Example 13 Proceed as described in Example 2 and place 170 g of a-bromo (phthalimidocaproic acid with 53 g of methyl thioglycolate, 140 ml of triethylamine and 100 ml of absolute dimethylformamide. The obtained by extraction with ethyl acetate 4-Carboxy-8-phthalimido-3-thiaoctanoic acid methyl ester is used without prior purification dissolved in a mixture of 30 ml of chlorobenzene and 5 ml of absolute dimethylformamide and 10 ml of thionyl chloride are added dropwise with stirring. Leave for 12 hours react and remove the solvent by distillation in vacuo. The residue is dissolved in 10 ml of methanol saturated with ammonia gas while cooling with ice. Afterward ammonia gas is passed in for some time while being cooled with ice. You fail additive of anhydrous ether, filtered and removed the ammonium chloride from the precipitate by washing with water. The precipitate is dissolved in ethanol.

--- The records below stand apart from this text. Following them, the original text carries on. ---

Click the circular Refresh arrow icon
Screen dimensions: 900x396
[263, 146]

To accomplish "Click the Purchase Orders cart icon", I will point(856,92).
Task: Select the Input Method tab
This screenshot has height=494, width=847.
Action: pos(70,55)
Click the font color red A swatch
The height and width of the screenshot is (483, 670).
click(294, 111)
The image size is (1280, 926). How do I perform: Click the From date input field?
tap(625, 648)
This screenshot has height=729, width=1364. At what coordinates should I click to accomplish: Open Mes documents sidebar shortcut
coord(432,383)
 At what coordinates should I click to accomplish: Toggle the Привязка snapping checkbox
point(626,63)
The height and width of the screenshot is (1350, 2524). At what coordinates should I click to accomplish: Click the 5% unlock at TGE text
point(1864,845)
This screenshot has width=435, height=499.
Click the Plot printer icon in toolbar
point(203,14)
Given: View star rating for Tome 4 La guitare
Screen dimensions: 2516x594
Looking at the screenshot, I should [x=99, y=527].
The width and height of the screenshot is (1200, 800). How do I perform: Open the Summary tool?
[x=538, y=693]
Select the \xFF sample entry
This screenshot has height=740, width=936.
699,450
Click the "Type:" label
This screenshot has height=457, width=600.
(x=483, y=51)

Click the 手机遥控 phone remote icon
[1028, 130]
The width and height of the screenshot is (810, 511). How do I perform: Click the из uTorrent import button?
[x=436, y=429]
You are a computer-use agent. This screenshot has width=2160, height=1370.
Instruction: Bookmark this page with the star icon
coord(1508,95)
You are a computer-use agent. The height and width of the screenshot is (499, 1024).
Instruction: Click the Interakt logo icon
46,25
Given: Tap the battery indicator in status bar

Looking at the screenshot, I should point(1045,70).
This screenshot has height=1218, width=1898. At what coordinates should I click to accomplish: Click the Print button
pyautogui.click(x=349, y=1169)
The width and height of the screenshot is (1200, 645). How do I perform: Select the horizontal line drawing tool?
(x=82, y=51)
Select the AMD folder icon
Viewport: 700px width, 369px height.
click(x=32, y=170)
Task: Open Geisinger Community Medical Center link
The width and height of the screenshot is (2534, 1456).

Obtained by adding a mixture of isopropanol and diisopropyl ether the 4-carbonamido-8-phthalimido-3-thiaoctanoic acid methyl ester in the form of white crystals from melting point 16200.

Claims

Claims (16)

Claims 1) Derivatives of mercaptocarboxylic acids of the general formula characterized in that n denotes the numbers 1 to 5, R1 denotes a hydrogen atom or a straight-chain or branched alkyl radical having 1 to 5 carbon atoms and R2 and R3 are identical or different and denote cyano, carboxy, carbamido or carbalkoxy groups with 1 to 6 carbon atoms in the alkyl radical, or R2 and R3 taken together represent the group -G0-0-CO- or O0-N-O0, as well as salts of these compounds with. organic or inorganic bases. 2) derivatives of mercaptocarboxylic acids of the general formula characterized in that n denotes the numbers 1 to 5, R1 denotes a hydrogen atom or a straight-chain or branched alkyl group with 1 to 5 carbon atoms and R2 denotes a cyano, carboxy, carbamido or a carbalkoxy group with 1 to 6 carbon atoms Alkyl radical and salts of these compounds with organic or inorganic bases. 3) derivatives of mercaptocarboxylic acids of the general formula characterized in that n denotes the numbers 1 to 5, R1 denotes a hydrogen atom or a straight-chain or branched alkyl group with 1 to 5 carbon atoms and R3 denotes a cyano, carboxy, carbamido or a balkoxy group with 1 to 6 carbon atoms Alkyl radical and salts of these compounds with organic or inorganic bases. 4) 4-Carboxy-6-phthalimido-3-thiahexanoic acid and its salts with organic or inorganic bases. 5) 4-Carboxy-6-phthalimido-3-thiahexanoic acid methyl ester and its Salts with organic or inorganic bases. 6) 4-carbomethoxy-6-phthalimido-3-thiahexanoic acid and its salts with organic or inorganic bases. 7) 4-Carbomethoxy-6-phthalimido-3-thiahexanoic acid methyl ester. 8) 4-Carboxy-6-phthalimido-3-thiahexanoic acid isopropyl ester and its Salts with organic or inorganic bases. 9) 4-carbonamido-6-phthalimido-3-thiahexanoic acid amide. 10) methyl 4-carbonamido-6-phthalimido-3-thiahexanoate. 11) 4-carbomethoxy-6-phthalimido-3-thiahexanoic acid amide. 12) 2- (2-phthalimido) ethyl-3-thiaglutaric anhydride. 13) 2- (2-phthalimido) ethyl-4-thiapiperidinedione-2,6. 14) 2-Methyl-4-carboxy-6-phthalimido-3-thiahexanoic acid and their Salts with organic or inorganic bases. 15) 4-Carboxy-5-phthalimido-3-thiapentanoic acid methyl ester and its Salts with organic or inorganic bases. 16) 4-Carbonamido-8-phthalimido-3-thiaoctanoic acid methyl ester.